Ben Chuanlong Du's Blog

And let it direct your passion with reason.

Union DataFrames in Spark

Comment

  1. union relies on column order rather than column names. This is the same as in SQL. For columns that the type don't match, the super type is used. However, this is really dangerous if you are careful. It is suggested that you define a function call unionByName to hanle this.

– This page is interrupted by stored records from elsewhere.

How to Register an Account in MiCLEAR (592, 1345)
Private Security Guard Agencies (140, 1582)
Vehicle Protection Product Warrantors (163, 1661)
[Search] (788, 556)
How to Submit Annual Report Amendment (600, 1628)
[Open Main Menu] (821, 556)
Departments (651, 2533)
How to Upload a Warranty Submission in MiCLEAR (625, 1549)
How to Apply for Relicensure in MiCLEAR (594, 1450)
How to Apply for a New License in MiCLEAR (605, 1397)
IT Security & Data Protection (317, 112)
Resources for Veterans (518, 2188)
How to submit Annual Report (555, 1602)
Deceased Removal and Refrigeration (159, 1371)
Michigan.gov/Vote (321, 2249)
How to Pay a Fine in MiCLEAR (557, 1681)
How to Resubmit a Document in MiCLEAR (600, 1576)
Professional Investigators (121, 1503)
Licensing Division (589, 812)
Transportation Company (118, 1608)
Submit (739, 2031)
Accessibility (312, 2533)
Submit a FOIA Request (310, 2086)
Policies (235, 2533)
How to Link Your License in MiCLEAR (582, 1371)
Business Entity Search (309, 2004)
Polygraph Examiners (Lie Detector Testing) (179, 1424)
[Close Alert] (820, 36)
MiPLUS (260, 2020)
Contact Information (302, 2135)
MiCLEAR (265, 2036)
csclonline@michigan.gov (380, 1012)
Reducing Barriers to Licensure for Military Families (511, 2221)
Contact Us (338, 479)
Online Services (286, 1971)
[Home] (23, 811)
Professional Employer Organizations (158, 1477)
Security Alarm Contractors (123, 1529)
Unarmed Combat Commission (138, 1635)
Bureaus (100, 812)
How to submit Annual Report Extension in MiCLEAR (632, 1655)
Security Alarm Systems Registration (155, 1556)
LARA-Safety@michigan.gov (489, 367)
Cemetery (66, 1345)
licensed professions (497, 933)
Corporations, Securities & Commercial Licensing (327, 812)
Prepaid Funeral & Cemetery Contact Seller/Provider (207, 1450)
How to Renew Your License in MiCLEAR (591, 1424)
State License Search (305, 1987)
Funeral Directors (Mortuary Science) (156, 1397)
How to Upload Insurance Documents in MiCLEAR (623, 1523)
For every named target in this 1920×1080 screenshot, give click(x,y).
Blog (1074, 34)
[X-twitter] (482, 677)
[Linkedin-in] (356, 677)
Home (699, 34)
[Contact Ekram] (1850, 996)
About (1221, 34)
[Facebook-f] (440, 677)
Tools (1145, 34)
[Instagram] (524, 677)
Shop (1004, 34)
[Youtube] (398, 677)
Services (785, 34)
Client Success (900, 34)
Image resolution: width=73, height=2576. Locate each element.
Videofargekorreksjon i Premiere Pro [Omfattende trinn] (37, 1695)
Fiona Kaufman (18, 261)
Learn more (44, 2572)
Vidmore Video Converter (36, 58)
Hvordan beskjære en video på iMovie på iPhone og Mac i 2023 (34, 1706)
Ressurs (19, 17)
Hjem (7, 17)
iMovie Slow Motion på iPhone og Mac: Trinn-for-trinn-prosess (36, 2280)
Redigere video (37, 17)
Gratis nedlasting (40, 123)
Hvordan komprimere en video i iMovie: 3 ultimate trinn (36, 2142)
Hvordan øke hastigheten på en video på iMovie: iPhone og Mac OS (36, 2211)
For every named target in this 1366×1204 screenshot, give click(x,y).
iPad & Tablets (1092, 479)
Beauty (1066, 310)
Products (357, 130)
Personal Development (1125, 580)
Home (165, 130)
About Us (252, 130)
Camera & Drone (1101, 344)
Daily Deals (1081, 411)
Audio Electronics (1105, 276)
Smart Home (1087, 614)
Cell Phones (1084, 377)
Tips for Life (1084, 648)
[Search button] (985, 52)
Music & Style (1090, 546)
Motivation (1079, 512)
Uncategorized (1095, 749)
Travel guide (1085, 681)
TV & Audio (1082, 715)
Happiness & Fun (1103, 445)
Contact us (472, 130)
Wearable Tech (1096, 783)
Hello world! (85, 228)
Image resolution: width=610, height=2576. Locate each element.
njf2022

     def unionByName(df1, df2):
         ...

    A way to avoid the ordering issue is to select columns to make sure that columns of the 2 DataFrames have the same ordering.

  2. Union 2 PySpark DataFrames. Notice that pyspark.sql.DataFrame.union does not dedup by default (since Spark 2.0).

  3. Union multiple PySpark DataFrames at once using functools.reduce.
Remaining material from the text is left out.